__Required tasks__
a. In the text on the potential of mean force, how is the constant V∞ chosen?
b. Write the next part of the text on dry–wet transition paths and energy barriers, starting after its last sentence.

Fig. 2B shows the equilibrium potential of mean force (PMF), defined as

$$V\left(z\right)=-k_{\mathrm{B}}T\ln \left(\sum _{\mathrm{\Gamma }\left(z\right)}{e}^{-G\left[\mathrm{\Gamma }\left(z\right)\right]/k_{\mathrm{B}}T}\right)+U_0\left(z\right)+V_{\infty },$$ [1]

where $\mathrm{\Gamma }\left(z\right)$ runs over all of the VISM surfaces with $G\left[\mathrm{\Gamma }\left(z\right)\right]$ the VISM solvation free energy at $\mathrm{\Gamma }\left(z\right)$, and $U_0\left(z\right)={\sum }_{{\mathbf{r}}_i}{U}_{\mathrm{L}\mathrm{J}}\left(|{\mathbf{r}}_i-{\mathbf{r}}_z|\right)$ with ${\mathbf{r}}_z$ the ligand position vector, ${\mathbf{r}}_i$ running through all of the wall atoms, and $U_{\mathrm{L}\mathrm{J}}\left(r\right)$ a 12–6 LJ potential. The constant $V_{\infty }$ is chosen so that $V\left(\infty \right)=0.$ The PMF agrees well with the result from MD simulations (17, 46, 47).

Dry–Wet Transition Paths and Energy Barriers.

At a fixed reaction coordinate $z$ with multiple hydration states, we use our level-set VISM coupled with the string method to calculate the minimum energy paths (MEPs) that connect these states and the corresponding transition states, energy barriers, and ultimately the transition rates. A string or path here consists of a family of solute–solvent interfaces, and each point of a string, which is an interface in our case, is called an image.

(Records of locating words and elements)
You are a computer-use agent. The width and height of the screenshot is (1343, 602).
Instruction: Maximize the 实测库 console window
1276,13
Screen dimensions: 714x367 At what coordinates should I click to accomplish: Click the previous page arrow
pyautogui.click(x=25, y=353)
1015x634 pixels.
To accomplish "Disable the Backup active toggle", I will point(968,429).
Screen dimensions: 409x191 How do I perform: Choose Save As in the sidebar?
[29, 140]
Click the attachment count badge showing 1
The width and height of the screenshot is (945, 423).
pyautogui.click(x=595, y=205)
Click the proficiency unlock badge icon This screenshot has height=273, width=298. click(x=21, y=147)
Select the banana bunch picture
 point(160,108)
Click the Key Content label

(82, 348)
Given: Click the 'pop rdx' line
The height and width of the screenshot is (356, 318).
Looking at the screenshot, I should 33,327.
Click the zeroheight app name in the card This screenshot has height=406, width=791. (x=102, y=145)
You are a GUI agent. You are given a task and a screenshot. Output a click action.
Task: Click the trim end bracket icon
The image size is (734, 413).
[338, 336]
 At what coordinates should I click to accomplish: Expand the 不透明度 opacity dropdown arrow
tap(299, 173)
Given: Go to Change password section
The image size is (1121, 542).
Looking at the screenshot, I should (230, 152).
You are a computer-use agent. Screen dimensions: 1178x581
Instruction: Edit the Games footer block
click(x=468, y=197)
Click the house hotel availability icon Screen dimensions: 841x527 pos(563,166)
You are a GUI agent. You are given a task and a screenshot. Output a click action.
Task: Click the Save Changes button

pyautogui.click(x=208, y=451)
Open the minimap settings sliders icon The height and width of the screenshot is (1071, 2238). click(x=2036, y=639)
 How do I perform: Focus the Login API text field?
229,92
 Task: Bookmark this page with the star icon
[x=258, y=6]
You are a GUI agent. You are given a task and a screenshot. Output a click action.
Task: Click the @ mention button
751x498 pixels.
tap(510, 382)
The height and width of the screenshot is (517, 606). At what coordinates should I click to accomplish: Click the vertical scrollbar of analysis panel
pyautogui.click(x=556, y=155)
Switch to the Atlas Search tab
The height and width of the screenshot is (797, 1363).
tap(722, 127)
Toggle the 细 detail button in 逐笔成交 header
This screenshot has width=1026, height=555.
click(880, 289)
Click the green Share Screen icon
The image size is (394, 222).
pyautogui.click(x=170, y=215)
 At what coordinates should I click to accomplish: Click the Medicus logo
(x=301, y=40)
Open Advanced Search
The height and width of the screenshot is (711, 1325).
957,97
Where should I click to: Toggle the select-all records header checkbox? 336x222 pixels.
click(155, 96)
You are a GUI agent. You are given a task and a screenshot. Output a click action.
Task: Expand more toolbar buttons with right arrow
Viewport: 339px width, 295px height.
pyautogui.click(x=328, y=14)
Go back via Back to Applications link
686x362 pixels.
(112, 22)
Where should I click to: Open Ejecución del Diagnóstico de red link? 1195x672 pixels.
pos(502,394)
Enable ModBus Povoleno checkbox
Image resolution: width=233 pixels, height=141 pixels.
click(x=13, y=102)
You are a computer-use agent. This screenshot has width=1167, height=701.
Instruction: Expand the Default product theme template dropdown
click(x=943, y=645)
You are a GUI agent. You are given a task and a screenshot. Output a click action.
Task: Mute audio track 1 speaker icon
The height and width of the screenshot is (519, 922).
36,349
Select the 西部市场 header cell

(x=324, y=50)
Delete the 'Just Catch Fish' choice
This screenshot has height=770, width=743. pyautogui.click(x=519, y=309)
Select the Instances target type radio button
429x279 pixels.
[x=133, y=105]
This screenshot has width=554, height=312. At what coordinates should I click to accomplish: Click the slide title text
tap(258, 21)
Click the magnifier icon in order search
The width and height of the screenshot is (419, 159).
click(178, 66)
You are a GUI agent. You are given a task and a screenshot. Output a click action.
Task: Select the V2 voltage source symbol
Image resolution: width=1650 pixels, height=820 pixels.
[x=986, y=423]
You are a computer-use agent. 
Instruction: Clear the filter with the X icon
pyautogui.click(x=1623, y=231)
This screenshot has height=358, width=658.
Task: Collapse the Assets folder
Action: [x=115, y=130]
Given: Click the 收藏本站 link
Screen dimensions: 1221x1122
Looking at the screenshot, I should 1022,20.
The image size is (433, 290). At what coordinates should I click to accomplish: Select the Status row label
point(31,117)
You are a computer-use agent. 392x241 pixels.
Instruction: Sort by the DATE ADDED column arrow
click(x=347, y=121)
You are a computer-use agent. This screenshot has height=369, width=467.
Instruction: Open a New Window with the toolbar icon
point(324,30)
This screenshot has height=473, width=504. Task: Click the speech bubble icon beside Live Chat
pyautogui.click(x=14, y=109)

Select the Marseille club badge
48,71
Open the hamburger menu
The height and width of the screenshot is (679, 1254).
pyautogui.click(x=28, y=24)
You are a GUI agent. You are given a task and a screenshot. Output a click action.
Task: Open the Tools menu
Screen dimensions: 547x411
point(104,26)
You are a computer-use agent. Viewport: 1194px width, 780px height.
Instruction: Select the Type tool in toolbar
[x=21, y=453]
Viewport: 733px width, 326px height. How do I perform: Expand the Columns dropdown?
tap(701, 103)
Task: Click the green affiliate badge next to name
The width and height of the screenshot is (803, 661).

__Exercise answers__
a. It is chosen so that V(∞) = 0.

b.
In Fig. 3, we display the solvation free energies of images on MEPs that connect the 3 hydration states, 1s-dry, 2s-dry, and 2s-wet, at $z=6$ Å. There are 2 MEPs connecting 1s-dry (marked I) and 2s-dry (marked IV). One of them passes through the axisymmetric transition state marked III, and the other passes through the axiasymmetric transition state marked II. Here, symmetry or asymmetry refers to that of the 3D conformation of the VISM surface. Energy barriers in the transition from the state 1s-dry to 2s-dry along the 2 transition paths are estimated to be $1.09\hspace{0.17em}{k}_{\mathrm{B}}T$ and $0.52\hspace{0.17em}{k}_{\mathrm{B}}T$, respectively. Only 1 MEP is found to connect 2s-dry (marked IV) and 2s-wet (marked VI), and the corresponding transition state (marked V) is also found. The MEP from 1s-dry to 2s-wet always passes through the state 2s-dry.

Fig. 3.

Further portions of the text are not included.